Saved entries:

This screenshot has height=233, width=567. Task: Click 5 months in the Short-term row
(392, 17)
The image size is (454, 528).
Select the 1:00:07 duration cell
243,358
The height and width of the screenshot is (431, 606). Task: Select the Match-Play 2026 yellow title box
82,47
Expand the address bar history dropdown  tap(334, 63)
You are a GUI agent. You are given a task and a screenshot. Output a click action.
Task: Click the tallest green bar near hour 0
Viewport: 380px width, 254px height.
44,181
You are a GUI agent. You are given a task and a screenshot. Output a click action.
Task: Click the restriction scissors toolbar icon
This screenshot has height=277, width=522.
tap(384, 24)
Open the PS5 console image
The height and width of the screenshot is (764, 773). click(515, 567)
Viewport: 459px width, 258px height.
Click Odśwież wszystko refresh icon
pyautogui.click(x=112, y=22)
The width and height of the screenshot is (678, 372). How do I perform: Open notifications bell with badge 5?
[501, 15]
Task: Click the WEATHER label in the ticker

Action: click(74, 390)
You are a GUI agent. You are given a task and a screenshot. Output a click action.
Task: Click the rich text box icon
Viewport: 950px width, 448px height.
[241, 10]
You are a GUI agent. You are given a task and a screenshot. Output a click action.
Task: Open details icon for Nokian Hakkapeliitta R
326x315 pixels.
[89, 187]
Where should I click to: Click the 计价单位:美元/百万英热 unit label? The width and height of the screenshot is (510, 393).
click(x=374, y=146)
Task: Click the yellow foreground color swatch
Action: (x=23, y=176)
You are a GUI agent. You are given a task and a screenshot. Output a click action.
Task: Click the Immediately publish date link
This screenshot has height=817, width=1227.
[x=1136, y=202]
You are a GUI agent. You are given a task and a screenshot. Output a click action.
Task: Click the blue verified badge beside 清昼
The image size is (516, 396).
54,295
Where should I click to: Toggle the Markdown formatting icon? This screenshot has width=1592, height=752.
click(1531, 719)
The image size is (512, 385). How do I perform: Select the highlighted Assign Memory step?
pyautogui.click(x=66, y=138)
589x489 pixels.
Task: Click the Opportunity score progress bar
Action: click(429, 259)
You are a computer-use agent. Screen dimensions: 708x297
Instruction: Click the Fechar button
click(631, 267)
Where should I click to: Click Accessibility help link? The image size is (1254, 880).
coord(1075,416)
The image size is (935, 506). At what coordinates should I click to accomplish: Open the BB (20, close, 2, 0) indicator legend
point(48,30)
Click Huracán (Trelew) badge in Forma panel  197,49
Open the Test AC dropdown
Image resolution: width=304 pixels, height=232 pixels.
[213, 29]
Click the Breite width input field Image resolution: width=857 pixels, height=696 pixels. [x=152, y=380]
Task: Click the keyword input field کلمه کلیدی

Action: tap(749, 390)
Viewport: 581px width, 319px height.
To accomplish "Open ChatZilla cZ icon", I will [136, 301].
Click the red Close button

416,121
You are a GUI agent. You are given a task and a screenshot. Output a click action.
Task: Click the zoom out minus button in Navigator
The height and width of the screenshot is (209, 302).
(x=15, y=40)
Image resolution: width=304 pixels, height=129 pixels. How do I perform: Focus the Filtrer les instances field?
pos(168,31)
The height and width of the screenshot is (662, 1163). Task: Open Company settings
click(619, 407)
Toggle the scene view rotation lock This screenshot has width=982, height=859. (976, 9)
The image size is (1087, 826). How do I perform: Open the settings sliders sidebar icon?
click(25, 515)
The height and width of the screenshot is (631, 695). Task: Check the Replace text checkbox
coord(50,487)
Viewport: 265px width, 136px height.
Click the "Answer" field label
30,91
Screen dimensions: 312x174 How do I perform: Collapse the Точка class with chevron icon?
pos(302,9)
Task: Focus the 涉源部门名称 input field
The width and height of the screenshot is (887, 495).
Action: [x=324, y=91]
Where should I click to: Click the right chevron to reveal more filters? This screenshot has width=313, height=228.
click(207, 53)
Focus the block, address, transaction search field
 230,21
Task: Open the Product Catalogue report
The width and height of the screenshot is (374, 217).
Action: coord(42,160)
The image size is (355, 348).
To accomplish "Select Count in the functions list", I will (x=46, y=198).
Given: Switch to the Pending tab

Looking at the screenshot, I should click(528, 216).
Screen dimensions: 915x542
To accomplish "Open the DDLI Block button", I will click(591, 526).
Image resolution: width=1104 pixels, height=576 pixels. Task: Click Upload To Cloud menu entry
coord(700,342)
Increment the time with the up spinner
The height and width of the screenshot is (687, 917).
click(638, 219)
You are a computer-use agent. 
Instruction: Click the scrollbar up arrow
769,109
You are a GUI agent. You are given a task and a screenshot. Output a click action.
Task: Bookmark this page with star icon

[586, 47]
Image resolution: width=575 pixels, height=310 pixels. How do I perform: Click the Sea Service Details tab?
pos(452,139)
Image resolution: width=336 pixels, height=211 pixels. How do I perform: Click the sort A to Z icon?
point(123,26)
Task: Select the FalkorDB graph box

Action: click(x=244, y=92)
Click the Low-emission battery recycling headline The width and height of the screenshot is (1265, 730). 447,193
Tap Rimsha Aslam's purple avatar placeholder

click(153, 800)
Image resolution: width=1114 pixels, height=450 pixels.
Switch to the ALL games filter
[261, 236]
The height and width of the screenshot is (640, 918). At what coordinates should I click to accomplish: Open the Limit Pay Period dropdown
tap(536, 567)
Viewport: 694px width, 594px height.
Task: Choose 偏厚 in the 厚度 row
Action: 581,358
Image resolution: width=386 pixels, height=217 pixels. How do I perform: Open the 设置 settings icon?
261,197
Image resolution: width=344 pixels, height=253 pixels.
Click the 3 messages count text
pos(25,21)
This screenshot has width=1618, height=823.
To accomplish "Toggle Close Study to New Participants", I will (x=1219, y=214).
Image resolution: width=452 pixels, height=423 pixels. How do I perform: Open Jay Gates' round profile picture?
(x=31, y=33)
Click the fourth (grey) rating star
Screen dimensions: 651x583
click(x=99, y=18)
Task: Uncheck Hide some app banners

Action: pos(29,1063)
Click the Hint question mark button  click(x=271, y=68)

**YOUR ASSIGNMENT**
The word "computer" appears in some lines of the records. Please work out how many and reply with that number only.

**EXERCISE ANSWER**
2